以下示例表示以64的batch size遍历图中的“购买“边，并对边上每个“用户”按条件采样10个“用户”“未购买”的“商品”，其中“商品”需要满足的条件是，和“用户”的第1个int属性相同的“商品”采样100.25个，和“用户”的第2个int属性相同的“商品”采样100.25个，和“用户”的第1个str属性相同的“商品”采样10*0.5个：

g.E("buy").batch(64).alias("e").each(
  lambda e: (
             e.inV().alias('dst'),
             e.outV().alias('src') \
              .outNeg("buy").sample(10).by('random').where(
                   "dst",
                   condition={
                     "int_cols": [0,1], "int_props": [0.25,0.25],
                     "str_cols": [0], "str_props": [0.5]}).alias('neg'))) \
              .values()

多路下游¶

each¶

一个典型的GNN算法对图数据的需求往往是多路的。each()接口用于表达Query的多分枝，当进行到某个阶段后，针对前序结果（可能有多个）分别进行不同的操作。

def each(func):
""" 
Args:
	func(lambda): 构造子query的lambda表达式，表达式的输入为紧跟上游操作的输出。
Return:
	Query对象
"""

例如，在二部图（user-item-item）GraphSAGE算法中，我们为了学习user和item在同一空间下的相似性，首先会随机获取图的u2i边作为训练的正样本，再对边的源点（即user顶点）采样其负邻居（item顶点）产生负样本。user通过一阶邻居进行编码（把邻域信息聚合到中心节点），即需要采样其一跳邻居。item也需要一阶邻居来编码。图数据的访问模式如下所示。

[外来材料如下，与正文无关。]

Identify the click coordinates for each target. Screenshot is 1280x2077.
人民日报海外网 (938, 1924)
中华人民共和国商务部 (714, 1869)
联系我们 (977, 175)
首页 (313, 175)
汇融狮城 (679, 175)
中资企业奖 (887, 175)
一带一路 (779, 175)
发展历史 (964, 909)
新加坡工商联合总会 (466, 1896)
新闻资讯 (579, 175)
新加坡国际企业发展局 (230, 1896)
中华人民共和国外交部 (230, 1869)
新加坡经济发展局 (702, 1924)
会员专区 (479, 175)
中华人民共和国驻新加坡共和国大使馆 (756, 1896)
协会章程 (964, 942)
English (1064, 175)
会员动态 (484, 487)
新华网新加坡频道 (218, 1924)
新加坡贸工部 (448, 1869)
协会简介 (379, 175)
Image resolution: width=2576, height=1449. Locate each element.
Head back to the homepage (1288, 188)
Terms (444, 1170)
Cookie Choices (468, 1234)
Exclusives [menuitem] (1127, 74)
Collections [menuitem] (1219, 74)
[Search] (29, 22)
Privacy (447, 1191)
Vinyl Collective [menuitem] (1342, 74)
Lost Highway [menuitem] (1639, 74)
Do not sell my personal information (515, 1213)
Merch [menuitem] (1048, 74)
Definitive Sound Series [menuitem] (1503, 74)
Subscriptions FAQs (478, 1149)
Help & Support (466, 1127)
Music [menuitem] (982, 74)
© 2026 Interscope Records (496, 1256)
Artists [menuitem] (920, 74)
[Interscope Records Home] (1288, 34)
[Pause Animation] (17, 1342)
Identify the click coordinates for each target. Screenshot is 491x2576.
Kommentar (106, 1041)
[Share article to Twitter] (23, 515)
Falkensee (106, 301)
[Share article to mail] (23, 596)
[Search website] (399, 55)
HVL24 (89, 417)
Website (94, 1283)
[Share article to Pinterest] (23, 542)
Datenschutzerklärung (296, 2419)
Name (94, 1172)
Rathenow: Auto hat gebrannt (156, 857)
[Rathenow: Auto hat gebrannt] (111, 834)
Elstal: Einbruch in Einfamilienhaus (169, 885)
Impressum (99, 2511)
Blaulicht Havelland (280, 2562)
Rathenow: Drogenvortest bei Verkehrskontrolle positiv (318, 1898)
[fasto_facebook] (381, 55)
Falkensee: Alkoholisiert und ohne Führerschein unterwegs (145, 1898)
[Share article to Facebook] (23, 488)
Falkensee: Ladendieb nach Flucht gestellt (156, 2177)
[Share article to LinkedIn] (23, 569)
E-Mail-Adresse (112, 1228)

../_images/gsl-u-i-i-neg.png gsl-u-i-i-neg

query = g.E("u2i").batch(512).shuffle().alis('edge')       # (1) 随机获取512条u2i的边
 .each(lambda edge:                                        # 上游输出的是边
    (edge.outV().alias('src').each(
      lambda src:
        (src.outV("u2i").sample(10).by("edge_weight").alias('src_1hop'), # (2) 为边的源顶点user采样10个邻居
         src.outNeg("u2i").sample(5).by("in_degree").alias('src_neg') \ # (4) 为边的源顶点user负采样5个邻居
            .outV("i2i").sample(10).by("random").alias('src_neg_1hop')), # (5) 为上述负采样的每个item采样其10个邻居
      edge.inV().alias('dst').outV("i2i").sample(10).by("random").alias('dst_1hop') # (3) 为边的目的顶点item采样10个邻居
    ).values()

变量¶

each接口用lambda function对上游进行多路下游操作。也可以将上游赋值给一个变量，用该变量接多路下游。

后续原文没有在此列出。